----- QUOTED PASSAGE
Michael Nejman: I have served on the Cultural Commission for the Village of Schaumburg since 2003, and on the Board of Directors for the Prairie Center Arts Foundation for the past 2 years. Each requires one to two meetings monthly (additional meetings for committee work).
Judy Dincher: I am among the folks that winter in Florida. When in Illinois, I volunteer as a Case Manager at PHD — Society for the Preservation of Human Dignity, a resource for pregnancy education and counseling, in Palatine, IL. In Florida where I spend 6 months, I chair the Beautification Committee which raises funds and proposes projects to beautify our community, Olde Hickory Golf and Country Club. I used to sing in the church choir in both locations, but I gave that up when Tom could not handle that activity and have not returned since he passed away last July.
Bruce Bohrer: I’ve been delivering meals for Meals on Wheels for a number of years. I am a substitute driver — I don’t have a “regular route” — I help fill in when they have a need.
Sarah Stark and David Clydesdale: We volunteer for the Airedale Terrier Rescue Association (ATRA) and serve as transporters that help newly rescued and adopted dogs get to their new forever homes. See http://www.aire-rescue.com for more information on the organization, what they do and how you can get involved too.
Bonnie Henry is the president of HCAA. She served previously as president of HCAA and served as President of the Executive Committee of the State Universities Annuitant Association. Bonnie believes that the greatest challenge to those in leadership roles at the local and the state level is to convince members that they must stay vigilant about matters affecting their pensions and welfare as State retirees.
As president of HCAA, Bonnie wants to communicate effectively with Association members and to motivate them to be proactive in protecting retirement benefits. She is committed to sharing information that will be helpful in that effort.
----------
APPLY WHAT YOU READ »
a: In the volunteer profiles, which committee does Judy Dincher chair in Florida?
b: Copy everything in the volunteer profiles from "Bonnie Henry is" down to "in that effort.".
c: Why did Judy Dincher stop singing in the church choir, according to the volunteer profiles?
----- RECORD SET
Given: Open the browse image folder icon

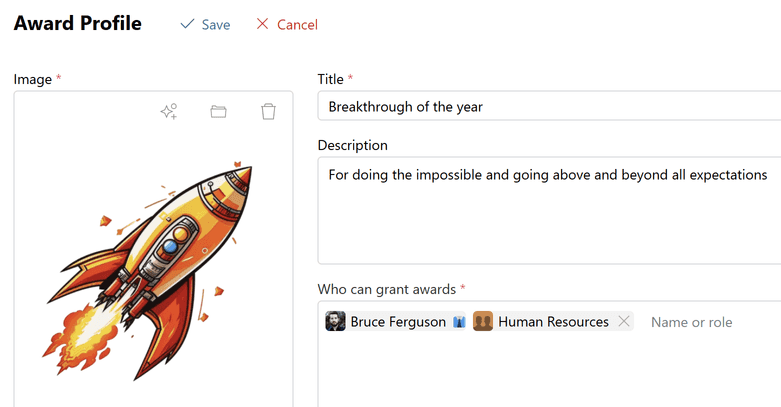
----------
----- RECORD SET
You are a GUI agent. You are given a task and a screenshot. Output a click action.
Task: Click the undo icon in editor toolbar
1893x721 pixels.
----------
----- RECORD SET
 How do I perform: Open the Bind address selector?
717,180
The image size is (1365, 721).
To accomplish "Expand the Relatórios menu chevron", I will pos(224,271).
----------
ACTIVITY ANSWERS »
a: The Beautification Committee.

b:
Bonnie Henry is the president of HCAA. She served previously as president of HCAA and served as President of the Executive Committee of the State Universities Annuitant Association. Bonnie believes that the greatest challenge to those in leadership roles at the local and the state level is to convince members that they must stay vigilant about matters affecting their pensions and welfare as State retirees.
As president of HCAA, Bonnie wants to communicate effectively with Association members and to motivate them to be proactive in protecting retirement benefits. She is committed to sharing information that will be helpful in that effort.

c: Judy Dincher gave up the choir when Tom could not handle that activity and has not returned since he passed away last July.